• [Request]
Put the rows below into a numbered list, skipping any blank lines and leaving out the pictures.

• [Data to process]
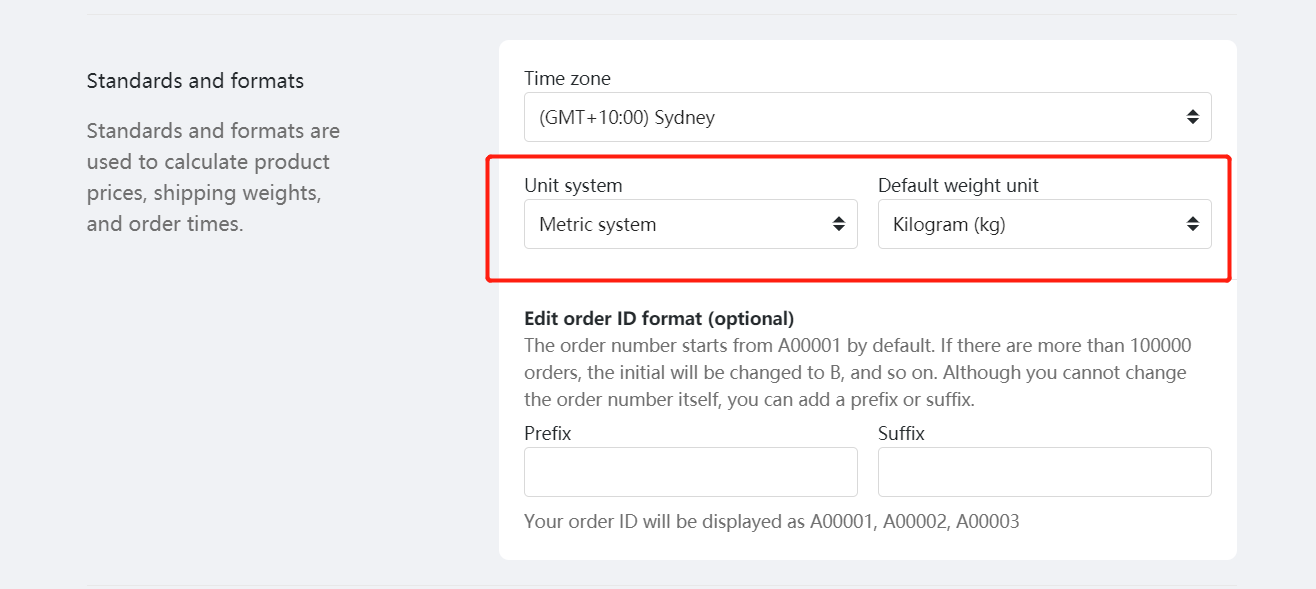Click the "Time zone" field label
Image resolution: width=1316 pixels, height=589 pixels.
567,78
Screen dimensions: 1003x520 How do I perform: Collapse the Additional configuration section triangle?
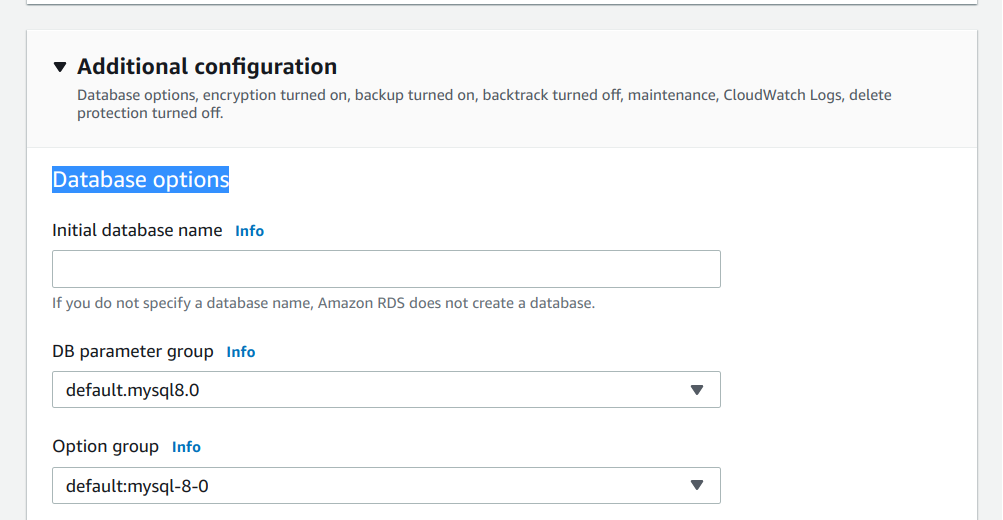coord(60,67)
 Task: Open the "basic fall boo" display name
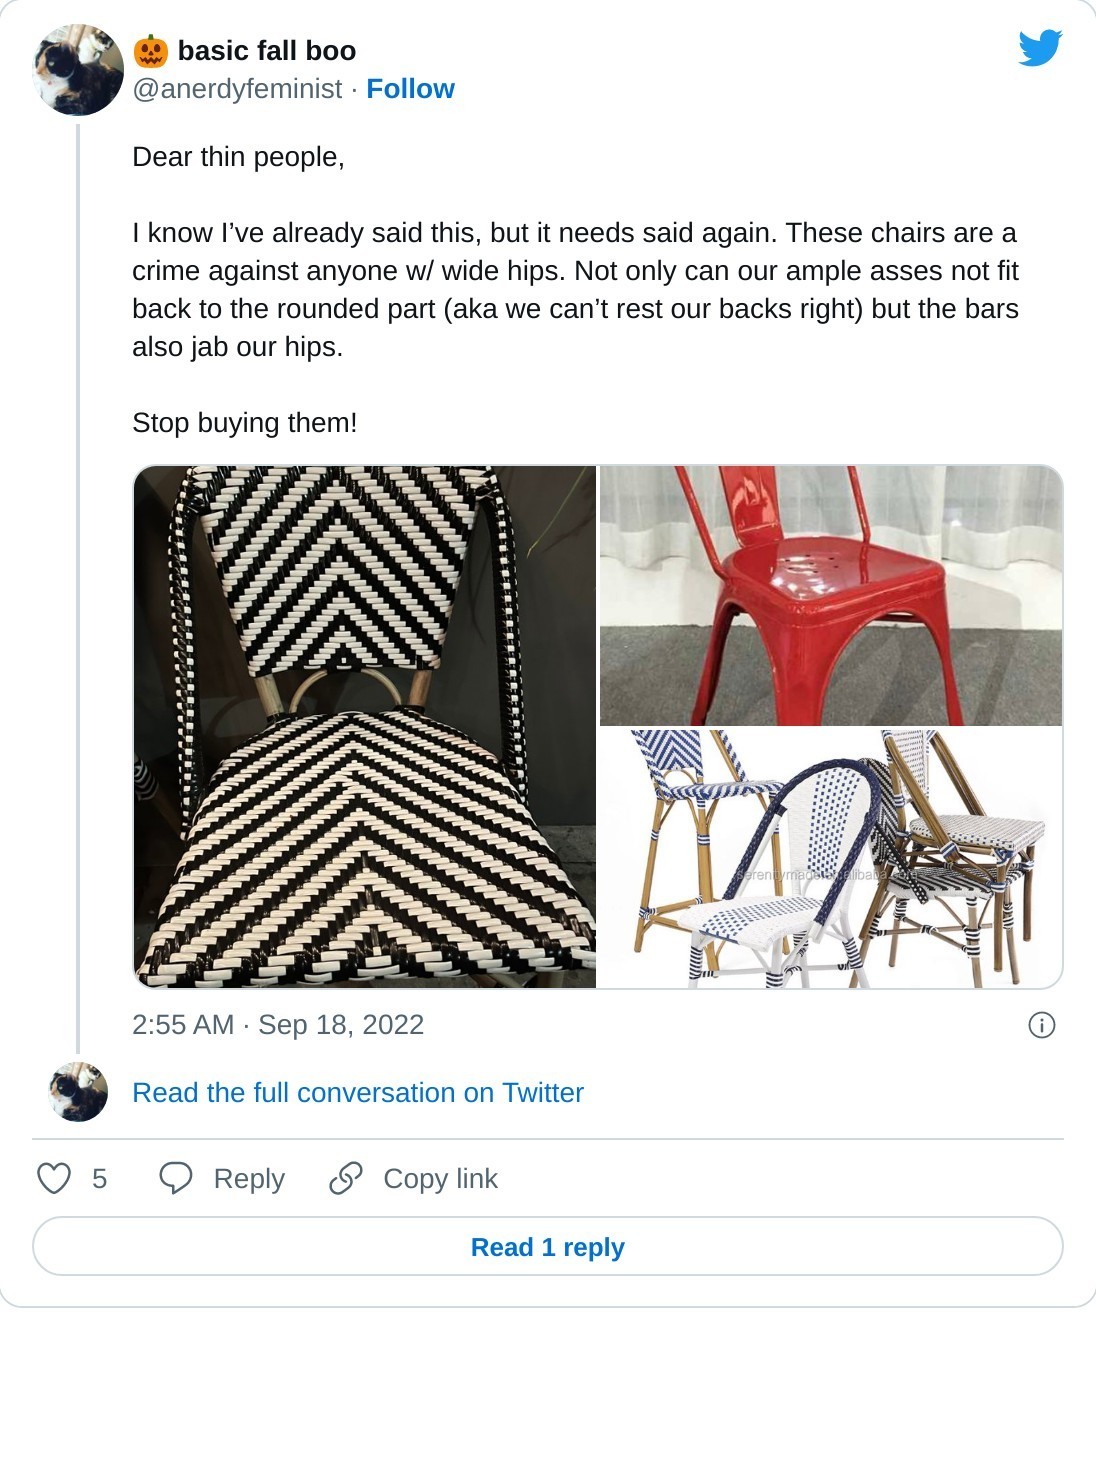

• [Task output]
1. Click the "Time zone" field label
2. Image resolution: width=1316 pixels, height=589 pixels.
3. 567,78
4. Screen dimensions: 1003x520 How do I perform: Collapse the Additional configuration section triangle?
5. coord(60,67)
6.  Task: Open the "basic fall boo" display name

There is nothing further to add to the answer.